Deputy Minister of Employment and Labour
- Incumbent
- Assumed office 3 July 2024 Serving with Judith Tshabalala
- President: Cyril Ramaphosa
- Preceded by: Phumzile Mgcina

KwaZulu-Natal MEC for Human Settlements and Public Works
- In office 9 March 2021 – 11 August 2022
- Premier: Sihle Zikalala
- Preceded by: Peggy Nkonyeni
- Succeeded by: Ntuthuko Mahlaba

Member of the KwaZulu-Natal Legislature
- Incumbent
- Assumed office 21 May 2014

Personal details
- Born: Ntuthuko Mbongiseni Sibiya Silutshana, Nquthu, South Africa
- Party: African National Congress
- Spouse: Simphiwe Msimango
- Children: 2
- Alma mater: University of KwaZulu-Natal

= Jomo Sibiya =

South African politician

Ntuthuko Mbongiseni Sibiya, known as Jomo Sibiya, is a South African politician who served as the Member of the Executive Council (MEC) for Human Settlements and Public Works in KwaZulu-Natal from March 2021 until August 2022. A member of the African National Congress, Sibiya was elected to the KwaZulu-Natal Legislature in 2014. He is the deputy Minister for Employment and Labour in the Cabinet of South Africa, serving since 3 July 2024.

==Early life and education==
Sibiya was born in Silutshana, Nquthu in South Africa's former Natal Province. He matriculated from Ekucabangeni High School. Sibiya went on to study at the University of KwaZulu-Natal's Westville campus and graduated from the university with a degree in political science in 2008.
==Political career==
While a student at the University of KwaZulu-Natal, Sibiya became involved in politics. He was the chairperson of the African National Congress (ANC) Youth League's branch at the Westville campus. After he left university, Sibiya was elected secretary of the ANC's Ward 24 branch in eThekwini. He later became chairperson of the branch. Sibiya served as chairperson of the ANC Youth League in eThekwini between 2011 and 2013. He was elected to the Regional Executive Committee of the ANC in eThekwini in 2012 and later became a member of the party's Regional Working Committee. In 2014, Sibiya moved back to Nquthu and was elected to serve on the regional executive committee of the ANC's iNkosi Bhambatha Region. He had also worked for the provincial department of cooperative governance and traditional affairs.

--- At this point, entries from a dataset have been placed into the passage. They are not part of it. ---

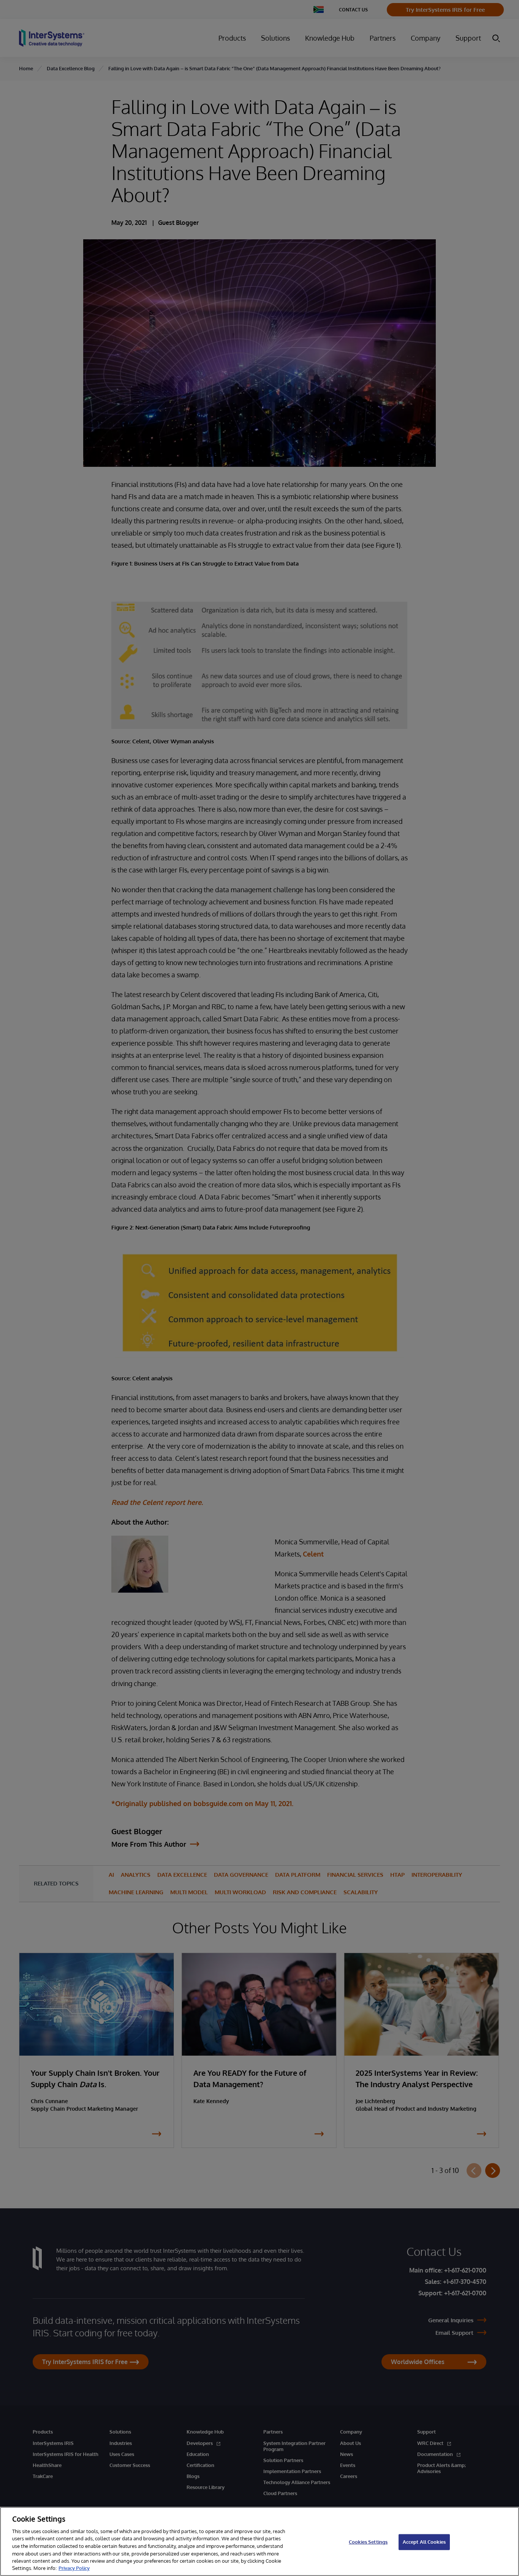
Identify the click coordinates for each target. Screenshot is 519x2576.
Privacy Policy (74, 2568)
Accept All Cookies (424, 2542)
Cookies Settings (368, 2542)
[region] (259, 2541)
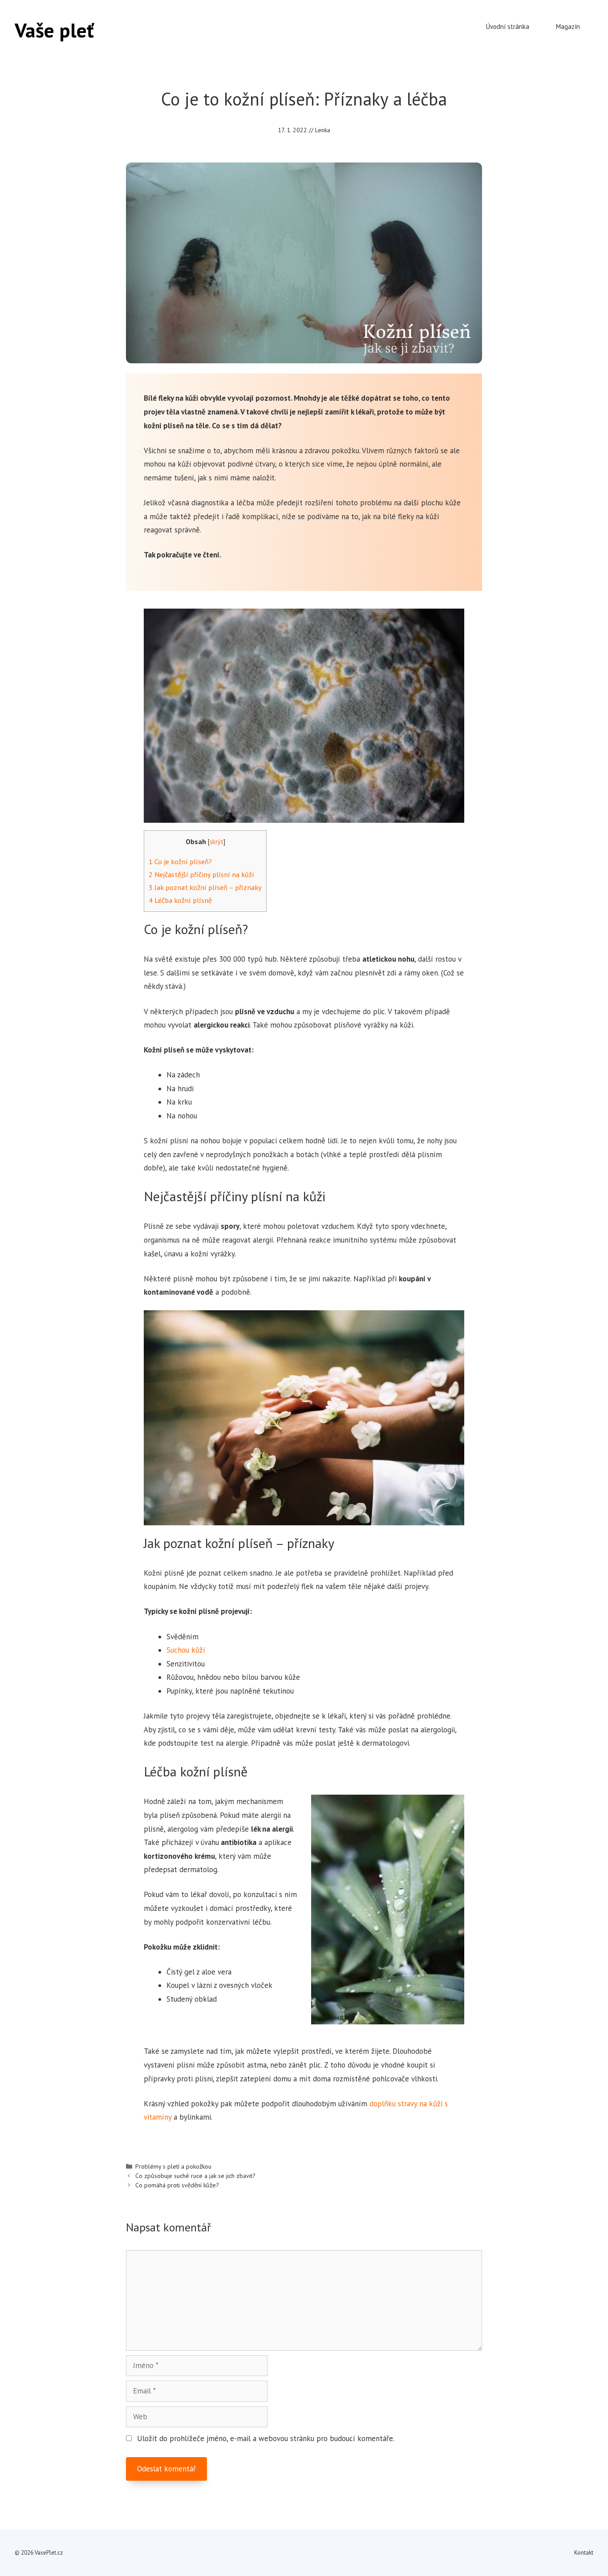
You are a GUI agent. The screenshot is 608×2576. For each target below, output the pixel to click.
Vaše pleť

In 2014, Sibiya was elected to the KwaZulu-Natal Legislature via the ANC's provincial electoral list. He served on multiple committees, including the Human Settlements Portfolio Committee. He was elected to the ANC's provincial executive committee in 2018. Following the 2019 general elections, Sibiya was elected chairperson of the Education Portfolio Committee.

In March 2021, premier Sihle Zikalala conducted a reshuffle of his provincial Executive Council following the death of MEC Bheki Ntuli in January 2021. Sibiya was appointed as the MEC for Human Settlements and Public Works, taking over from Peggy Nkonyeni, who was moved to the Transport, Community Safety and Liaison portfolio.

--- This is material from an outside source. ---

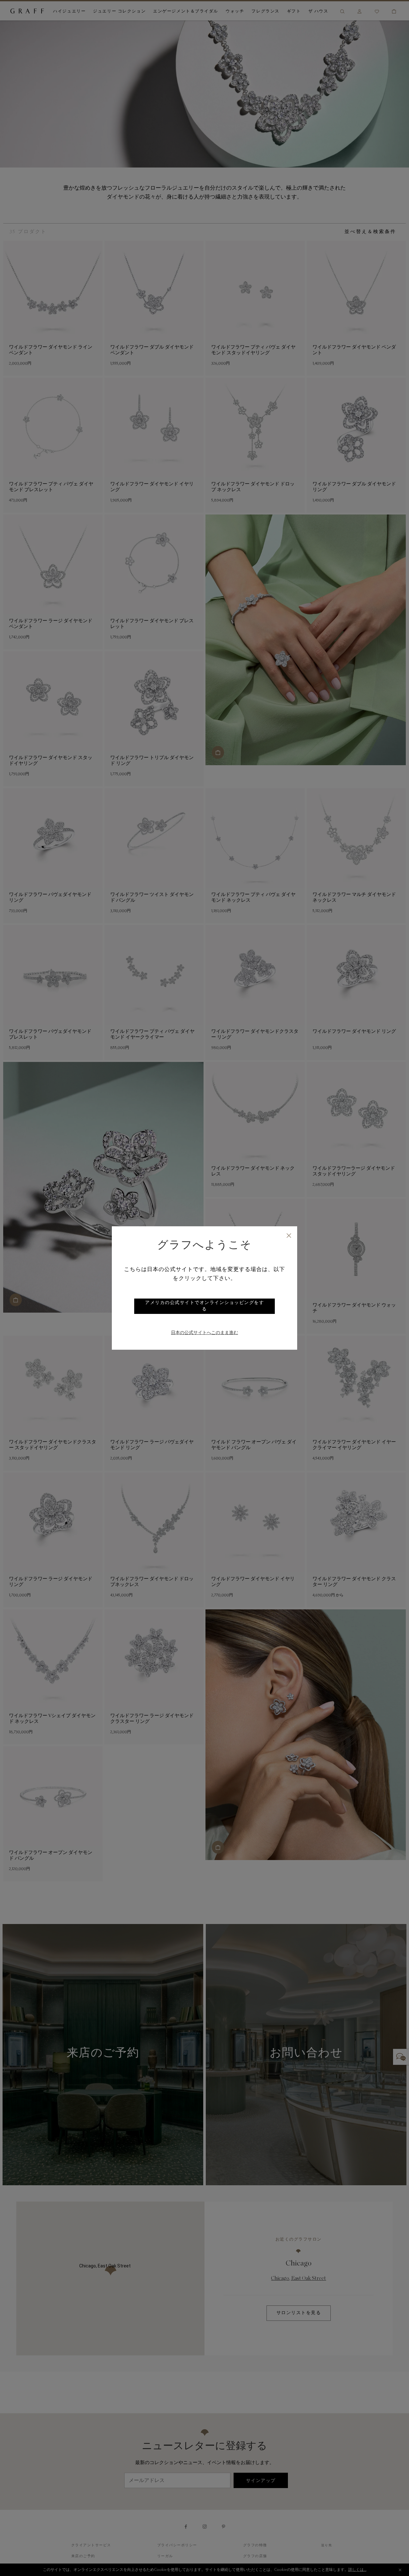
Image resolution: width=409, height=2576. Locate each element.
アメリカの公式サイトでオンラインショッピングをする (204, 1306)
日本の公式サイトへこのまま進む (204, 1333)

In July 2022, the ANC's Inkosi Bhambatha region nominated Sibiya to contest the position of provincial treasurer at the ANC's provincial elective conference. At the provincial conference on 23 July 2022, Sibiya was nominated from the floor and accepted the nomination for provincial treasurer. He competed against former Newcastle mayor Dr Ntuthuko Mahlaba, who was also nominated from the floor. Sibiya lost to Mahlaba.

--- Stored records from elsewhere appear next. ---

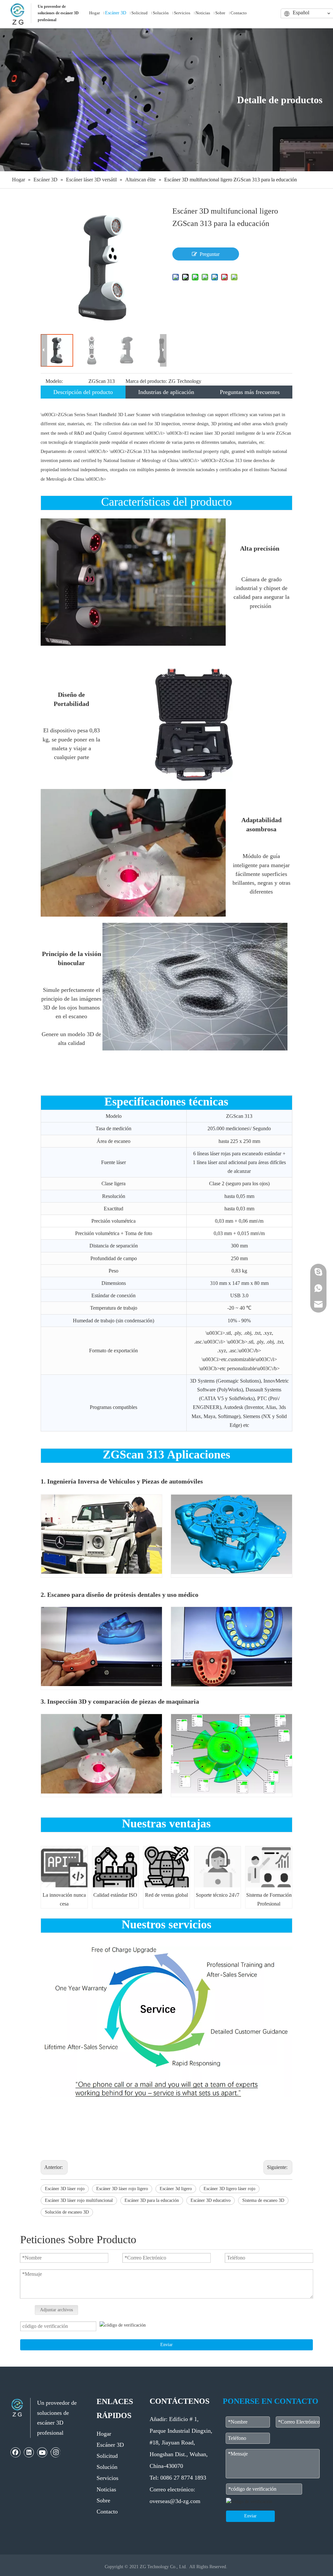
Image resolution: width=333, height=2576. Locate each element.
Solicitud (107, 2456)
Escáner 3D (110, 2445)
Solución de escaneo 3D (67, 2212)
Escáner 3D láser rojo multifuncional (79, 2200)
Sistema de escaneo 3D (263, 2200)
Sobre (103, 2500)
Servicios (107, 2478)
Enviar (166, 2344)
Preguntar (210, 254)
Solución (107, 2467)
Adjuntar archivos (56, 2309)
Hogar (104, 2433)
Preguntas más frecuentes (250, 392)
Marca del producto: (146, 381)
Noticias (106, 2489)
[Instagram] (55, 2452)
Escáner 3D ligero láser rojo (229, 2188)
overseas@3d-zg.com (175, 2501)
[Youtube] (42, 2452)
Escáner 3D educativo (211, 2200)
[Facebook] (15, 2452)
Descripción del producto (83, 392)
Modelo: (54, 381)
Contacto (107, 2511)
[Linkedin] (29, 2452)
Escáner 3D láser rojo (65, 2188)
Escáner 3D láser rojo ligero (122, 2188)
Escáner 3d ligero (176, 2188)
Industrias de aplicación (166, 392)
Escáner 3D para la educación (152, 2200)
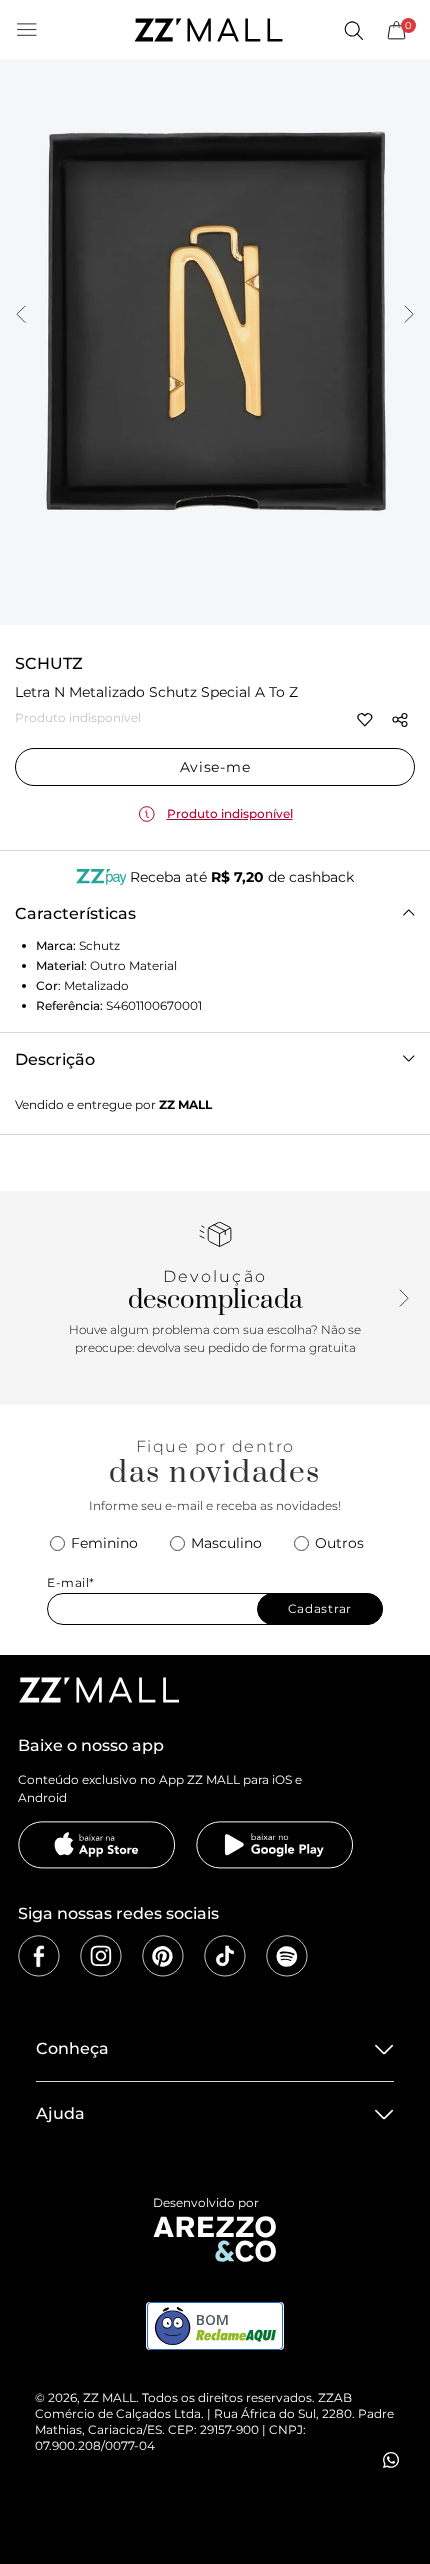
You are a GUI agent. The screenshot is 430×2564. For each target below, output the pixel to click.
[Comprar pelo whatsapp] (391, 2460)
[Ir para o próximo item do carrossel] (409, 316)
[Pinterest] (163, 1956)
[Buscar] (353, 30)
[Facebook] (39, 1956)
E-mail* (71, 1582)
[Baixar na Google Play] (275, 1845)
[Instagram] (101, 1956)
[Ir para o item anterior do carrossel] (21, 316)
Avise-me (215, 767)
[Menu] (27, 30)
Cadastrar (320, 1608)
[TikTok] (225, 1956)
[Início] (208, 30)
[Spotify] (287, 1956)
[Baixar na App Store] (97, 1845)
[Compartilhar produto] (400, 720)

On 5 August 2022, Zikalala resigned as premier. Finance MEC Nomusa Dube-Ncube was elected as the new premier on 10 August. He resigned as MEC for Human Settlements and Public Works in anticipation of Dube-Ncube's cabinet announcement on 11 August 2022.
==Personal life==
Sibiya is married to Simphiwe Msimango. They have children together.